• **Passage provided**:
[Stgt-devel] dd fails with iSER

Pete Wyckoff pw
Sat Aug 11 17:29:44 CEST 2007

pw at osc.edu wrote on Thu, 09 Aug 2007 16:22 -0400:
> There is also a spot in /etc/iscsi/iscsid.conf where you can adjust
> the default value for the initiator:
> 	node.conn[0].iscsi.MaxRecvDataSegmentLength = 262144
> Its default is a more reasonable 128k.

This advice is correct, but for the wrong reasons.  The situation is
more complex than I had thought.  The iSER spec doesn't provide
guidance on how to set the maximum data segment lentgh for RDMA
transfers.  It adds two new parameters:

   InitiatorRecvDataSegmentLength - size of data segment in control PDUs
   	sent to initiator
   TargetRecvDataSegmentLength - size of data segment in control PDUs
   	sent to target

and tells us to ignore MaxRecvDataSegmentLength.  But it doesn't say
how we should figure out the limit for data-type PDUs, i.e. for RDMA
transfers, or even if there should be one.  The phrase "control
PDUs" means non-RDMA transfers.

One approach would be to have the target RDMA the entire data
segment in a single operation.  This approach minimizes the
overhead, but doesn't let us pipeline and may not be possible for
large transfer sizes.  The OS won't let us pin all the memory
required for the transfer, perhaps.

• **Data for review**:

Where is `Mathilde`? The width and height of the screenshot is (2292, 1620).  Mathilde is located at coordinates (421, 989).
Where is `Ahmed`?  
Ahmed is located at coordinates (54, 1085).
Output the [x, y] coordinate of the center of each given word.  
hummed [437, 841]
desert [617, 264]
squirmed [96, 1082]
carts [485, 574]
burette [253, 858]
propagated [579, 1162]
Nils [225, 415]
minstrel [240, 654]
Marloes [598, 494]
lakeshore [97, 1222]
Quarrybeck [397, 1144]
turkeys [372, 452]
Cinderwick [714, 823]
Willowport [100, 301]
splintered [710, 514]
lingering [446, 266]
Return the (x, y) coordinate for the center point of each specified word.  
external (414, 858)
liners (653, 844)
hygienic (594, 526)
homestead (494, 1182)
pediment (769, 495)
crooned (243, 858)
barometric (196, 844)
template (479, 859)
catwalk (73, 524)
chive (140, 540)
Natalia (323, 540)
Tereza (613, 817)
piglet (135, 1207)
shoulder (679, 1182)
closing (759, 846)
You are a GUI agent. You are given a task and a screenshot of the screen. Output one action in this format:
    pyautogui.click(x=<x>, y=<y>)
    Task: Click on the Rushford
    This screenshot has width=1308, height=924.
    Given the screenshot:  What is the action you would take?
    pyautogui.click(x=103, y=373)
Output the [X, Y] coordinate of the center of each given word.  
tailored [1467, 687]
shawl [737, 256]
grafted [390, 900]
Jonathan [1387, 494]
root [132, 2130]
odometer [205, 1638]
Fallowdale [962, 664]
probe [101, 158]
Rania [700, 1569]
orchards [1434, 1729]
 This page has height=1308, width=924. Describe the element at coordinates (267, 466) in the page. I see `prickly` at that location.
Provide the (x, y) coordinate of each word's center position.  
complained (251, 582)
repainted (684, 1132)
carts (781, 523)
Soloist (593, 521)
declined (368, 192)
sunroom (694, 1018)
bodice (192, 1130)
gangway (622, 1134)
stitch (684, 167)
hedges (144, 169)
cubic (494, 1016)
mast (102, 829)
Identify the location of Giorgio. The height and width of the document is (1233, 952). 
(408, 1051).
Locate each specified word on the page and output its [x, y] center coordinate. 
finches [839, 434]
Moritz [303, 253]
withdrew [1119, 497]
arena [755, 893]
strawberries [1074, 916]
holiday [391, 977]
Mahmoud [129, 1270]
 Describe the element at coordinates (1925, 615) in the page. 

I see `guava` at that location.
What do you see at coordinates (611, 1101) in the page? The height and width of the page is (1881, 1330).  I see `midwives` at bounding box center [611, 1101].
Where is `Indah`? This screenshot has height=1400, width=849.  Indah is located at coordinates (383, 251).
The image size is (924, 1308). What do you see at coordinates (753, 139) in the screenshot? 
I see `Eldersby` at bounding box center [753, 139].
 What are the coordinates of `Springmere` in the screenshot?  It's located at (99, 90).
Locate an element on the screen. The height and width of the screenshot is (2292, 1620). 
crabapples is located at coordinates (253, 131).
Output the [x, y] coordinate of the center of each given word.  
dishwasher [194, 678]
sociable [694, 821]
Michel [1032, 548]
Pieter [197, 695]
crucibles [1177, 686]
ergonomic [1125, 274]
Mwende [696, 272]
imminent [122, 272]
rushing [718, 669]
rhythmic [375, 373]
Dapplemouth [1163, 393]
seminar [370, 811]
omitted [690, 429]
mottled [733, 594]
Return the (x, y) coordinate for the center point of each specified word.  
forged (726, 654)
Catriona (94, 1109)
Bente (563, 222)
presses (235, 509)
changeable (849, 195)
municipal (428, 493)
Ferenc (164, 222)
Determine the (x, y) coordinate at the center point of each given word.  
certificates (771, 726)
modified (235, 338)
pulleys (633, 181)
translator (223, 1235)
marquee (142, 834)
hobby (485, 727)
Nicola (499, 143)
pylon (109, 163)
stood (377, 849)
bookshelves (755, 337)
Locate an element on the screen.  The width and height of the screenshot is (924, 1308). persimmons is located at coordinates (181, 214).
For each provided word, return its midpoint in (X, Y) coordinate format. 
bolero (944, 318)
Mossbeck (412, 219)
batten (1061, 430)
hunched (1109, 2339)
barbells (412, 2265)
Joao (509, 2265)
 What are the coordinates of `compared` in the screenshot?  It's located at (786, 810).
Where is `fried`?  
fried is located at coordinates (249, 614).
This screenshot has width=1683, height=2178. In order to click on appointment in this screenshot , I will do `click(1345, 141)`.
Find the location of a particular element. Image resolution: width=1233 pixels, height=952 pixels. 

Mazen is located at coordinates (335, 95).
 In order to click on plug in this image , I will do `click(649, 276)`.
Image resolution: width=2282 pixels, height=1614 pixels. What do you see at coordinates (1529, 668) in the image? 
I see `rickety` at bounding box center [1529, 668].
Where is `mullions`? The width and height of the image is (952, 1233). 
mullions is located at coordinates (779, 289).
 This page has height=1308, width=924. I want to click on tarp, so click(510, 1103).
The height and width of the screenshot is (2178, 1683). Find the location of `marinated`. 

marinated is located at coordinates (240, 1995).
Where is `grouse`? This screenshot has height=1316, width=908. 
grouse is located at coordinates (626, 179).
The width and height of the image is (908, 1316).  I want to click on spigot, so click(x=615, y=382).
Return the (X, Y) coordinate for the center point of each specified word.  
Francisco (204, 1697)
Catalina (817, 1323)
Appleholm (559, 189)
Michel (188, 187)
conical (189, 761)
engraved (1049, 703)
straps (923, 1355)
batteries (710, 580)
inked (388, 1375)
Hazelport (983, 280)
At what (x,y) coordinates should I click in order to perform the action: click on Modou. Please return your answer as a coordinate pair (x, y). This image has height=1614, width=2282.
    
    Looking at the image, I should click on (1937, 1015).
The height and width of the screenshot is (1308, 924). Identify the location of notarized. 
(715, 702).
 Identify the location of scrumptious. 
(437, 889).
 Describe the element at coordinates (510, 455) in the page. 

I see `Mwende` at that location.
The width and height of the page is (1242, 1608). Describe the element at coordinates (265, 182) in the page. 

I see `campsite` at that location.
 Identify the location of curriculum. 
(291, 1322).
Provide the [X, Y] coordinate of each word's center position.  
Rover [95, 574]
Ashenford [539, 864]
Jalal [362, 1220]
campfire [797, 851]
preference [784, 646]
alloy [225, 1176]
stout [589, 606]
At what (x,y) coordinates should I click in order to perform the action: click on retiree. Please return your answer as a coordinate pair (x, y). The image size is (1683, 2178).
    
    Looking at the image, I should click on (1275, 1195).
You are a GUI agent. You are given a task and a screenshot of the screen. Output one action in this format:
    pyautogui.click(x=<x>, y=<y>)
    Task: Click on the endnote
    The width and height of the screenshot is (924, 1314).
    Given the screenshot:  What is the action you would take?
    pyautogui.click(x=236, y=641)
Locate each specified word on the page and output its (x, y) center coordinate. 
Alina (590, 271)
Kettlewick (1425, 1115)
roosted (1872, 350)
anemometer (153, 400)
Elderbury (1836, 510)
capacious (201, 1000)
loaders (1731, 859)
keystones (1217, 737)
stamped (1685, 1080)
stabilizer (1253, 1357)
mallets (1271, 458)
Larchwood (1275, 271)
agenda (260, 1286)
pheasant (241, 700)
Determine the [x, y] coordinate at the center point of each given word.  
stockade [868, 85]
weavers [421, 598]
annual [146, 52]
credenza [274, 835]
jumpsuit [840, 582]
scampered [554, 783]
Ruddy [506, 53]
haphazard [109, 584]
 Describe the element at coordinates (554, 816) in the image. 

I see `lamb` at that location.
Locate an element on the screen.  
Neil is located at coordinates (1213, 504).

• **Problems to work on**:
[A] In the iSER message, restate the passage starting with "InitiatorRecvDataSegmentLength - size" and going on through "means non-RDMA transfers.", replacing "TargetRecvDataSegmentLength" with "TargetMaxRecvDataSegmentLength".
[B] Answer these questions from the iSER message:
(i) Which file contains the setting for adjusting the initiator's default value?
(ii) What does the phrase "control PDUs" mean?
(iii) Which approach minimizes the overhead?

• **Answers below**:
[A]
InitiatorRecvDataSegmentLength - size of data segment in control PDUs
   	sent to initiator
   TargetMaxRecvDataSegmentLength - size of data segment in control PDUs
   	sent to target

and tells us to ignore MaxRecvDataSegmentLength.  But it doesn't say
how we should figure out the limit for data-type PDUs, i.e. for RDMA
transfers, or even if there should be one.  The phrase "control
PDUs" means non-RDMA transfers.

[B]
(i) /etc/iscsi/iscsid.conf
(ii) Non-RDMA transfers.
(iii) Having the target RDMA the entire data segment in a single operation.